The federal election is just days away and project week is in full swing. Fittingly, our first project week of the school year revolves around elections. Early Childhood students engage in project work throughout the year, but project weeks are an opportunity for us to come together as a school on a united topic.
This week looks different at different levels. Our youngest students are studying the basic concepts of elections. Students will register to vote, create a voting booth, ballot box and ballots. They will learn about advertising before creating their own campaign posters. And some classes will even work on persuading others to vote for their candidate. Following the voting, students will tabulate the results. They will learn to deal with disappointment if their candidate is not the winner. During this project, language, math, social studies, art, and social/emotional skills come together into something that is meaningful to the children.
With all that the students are seeing, hearing and experiencing, they may wonder what the presidential election is all about or why the election is happening. They may even wonder why adults care. There are several things that you can do at home with your child to enhance their learning about the election process.
Do A Family Vote
At home, you can introduce the concept of voting by organizing a family vote. Encourage everyone in your family to vote for their favorite meal, bedtime story or a game to play. You can even make ballots, if you’d like!
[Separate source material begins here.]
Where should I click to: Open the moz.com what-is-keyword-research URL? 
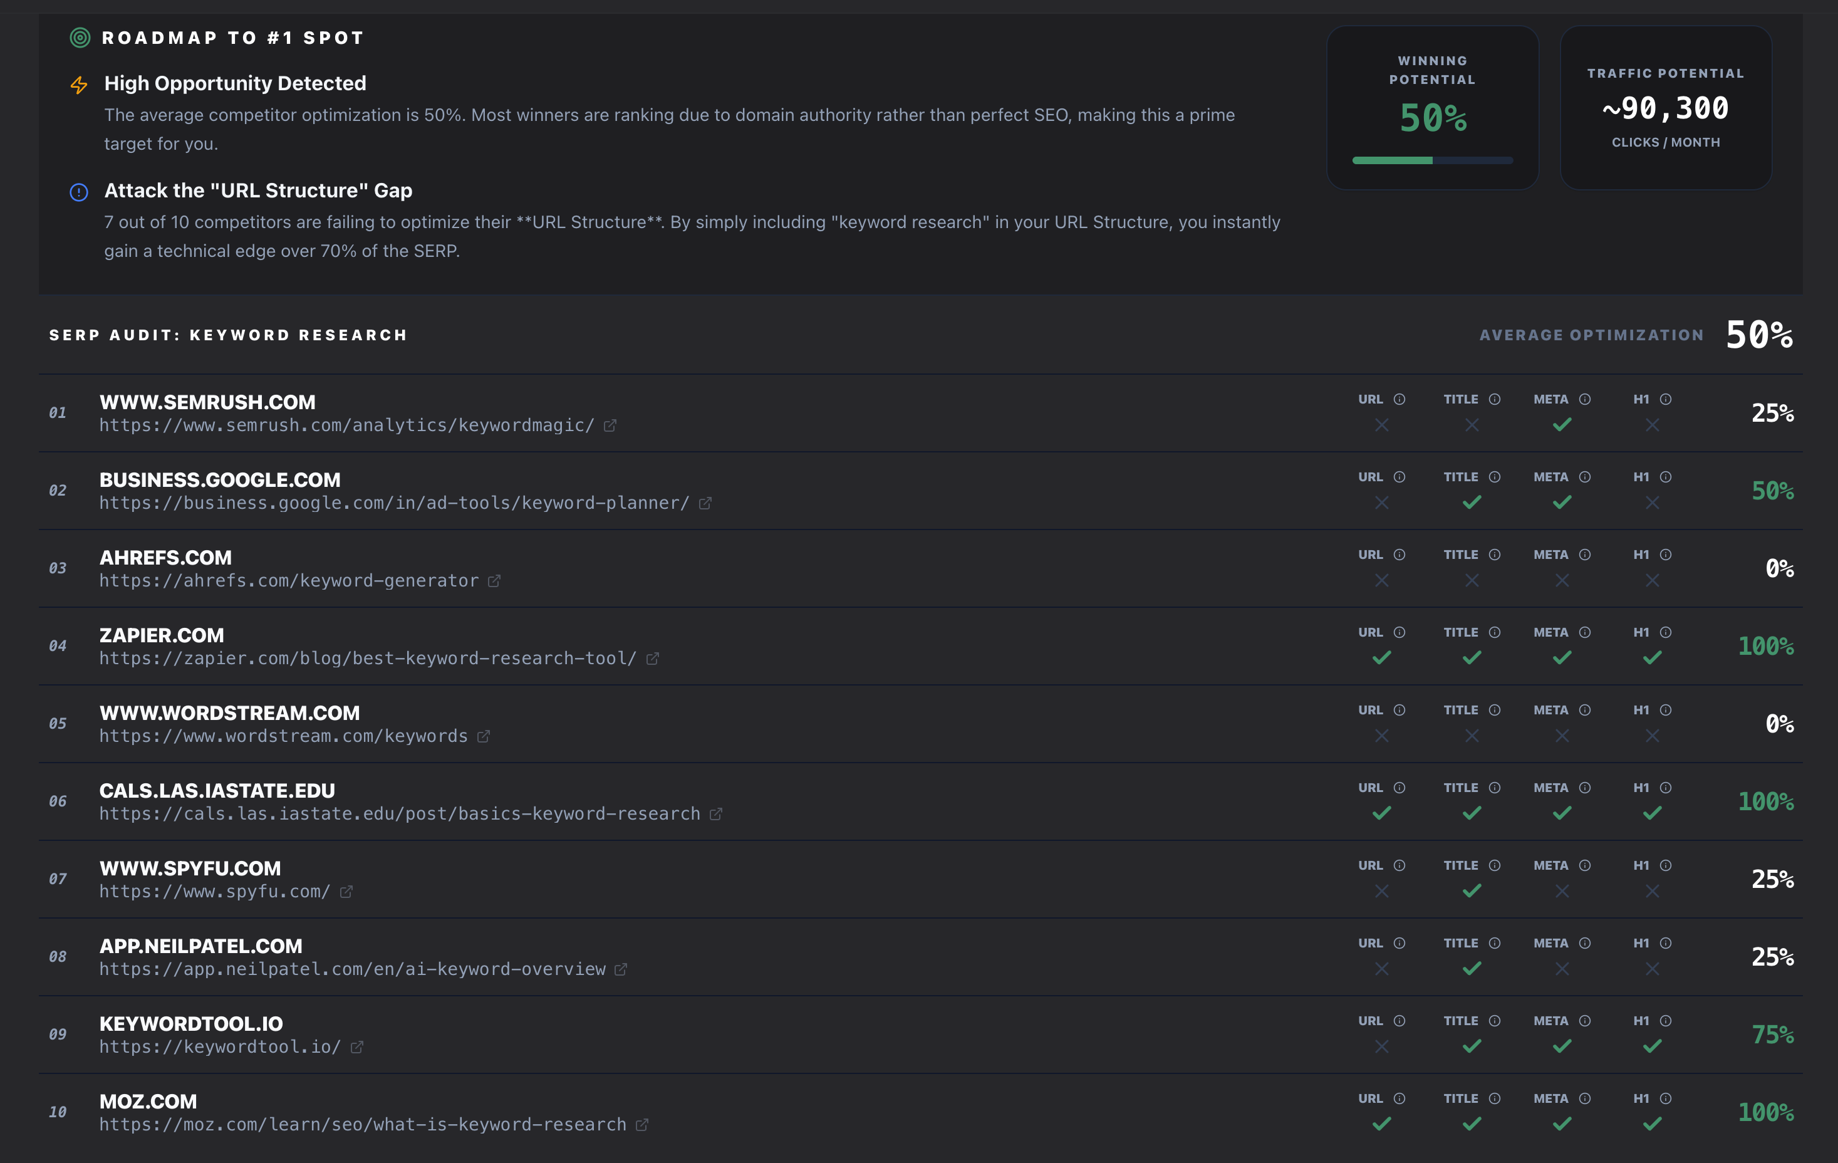tap(363, 1125)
Review the results together as a family.
Preschoolers may not realize that they make lots of choices every day—but when it comes time to make a group decision, voting gives everyone a fair chance to speak up and be heard. While not everyone may be happy with the outcome of a vote, have your kids search for the positive. Try asking them:
- What do you like about the winning meal, story or activity?
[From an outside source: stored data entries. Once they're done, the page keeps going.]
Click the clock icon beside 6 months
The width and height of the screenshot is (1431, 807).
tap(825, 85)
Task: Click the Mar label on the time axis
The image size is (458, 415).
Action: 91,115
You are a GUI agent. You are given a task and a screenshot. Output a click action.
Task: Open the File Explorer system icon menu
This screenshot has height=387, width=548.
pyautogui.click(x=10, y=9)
- Why do you think other people voted for a different meal, story or activity?
- How would you feel if your idea won? Explain that someone else in the family gets to feel excited because their idea won the vote.
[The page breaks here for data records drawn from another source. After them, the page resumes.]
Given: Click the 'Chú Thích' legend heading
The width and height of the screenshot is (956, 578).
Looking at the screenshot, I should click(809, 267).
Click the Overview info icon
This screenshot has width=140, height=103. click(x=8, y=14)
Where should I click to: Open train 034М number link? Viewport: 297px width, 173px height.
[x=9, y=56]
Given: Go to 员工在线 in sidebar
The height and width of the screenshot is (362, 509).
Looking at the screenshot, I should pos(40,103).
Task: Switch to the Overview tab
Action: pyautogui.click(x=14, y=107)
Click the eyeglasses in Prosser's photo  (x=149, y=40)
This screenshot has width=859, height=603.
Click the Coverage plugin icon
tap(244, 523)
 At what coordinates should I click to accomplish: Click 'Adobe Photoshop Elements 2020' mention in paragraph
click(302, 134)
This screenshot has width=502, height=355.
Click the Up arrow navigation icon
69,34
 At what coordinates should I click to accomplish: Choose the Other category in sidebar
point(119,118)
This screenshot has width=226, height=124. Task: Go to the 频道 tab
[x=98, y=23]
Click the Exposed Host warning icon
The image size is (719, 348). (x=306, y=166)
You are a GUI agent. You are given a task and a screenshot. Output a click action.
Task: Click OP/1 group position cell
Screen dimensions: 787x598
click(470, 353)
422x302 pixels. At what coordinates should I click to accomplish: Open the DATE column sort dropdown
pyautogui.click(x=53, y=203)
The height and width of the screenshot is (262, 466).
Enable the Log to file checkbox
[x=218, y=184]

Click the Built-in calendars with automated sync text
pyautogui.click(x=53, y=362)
Take Your Children With You To Vote
Show kids how the voting process works by taking your child with you when you vote on election day. As you walk through the process together, remind your child that voting is a way for grown-ups to make a decision together. Let them know that there are rules grown-ups must follow. Start with the basics: everyone needs to be a US citizen and at least 18 years-old to take part in the election.
At the polling station, kids will see that everyone needs to sign in and wait their turn. Once you receive a ballot, explain that grown-ups take the ballot to the voting booth and make a mark next to the person they want to vote for. Then they put the ballot into the ballot box. It’s not over until all the votes are counted at the end of the night. Whoever has the most votes, wins.
The federal election is great opportunity to introduce children to the concept of voting. At St. James, we believe the best learning experiences for children are those that are meaningful and shared between home and school. As we continue through this project week, we look forward to your continued support at home as well. By talking about the voting process with your children and encouraging them to try it—you may be surprised by how excited they get about the process and how much learning truly occurs.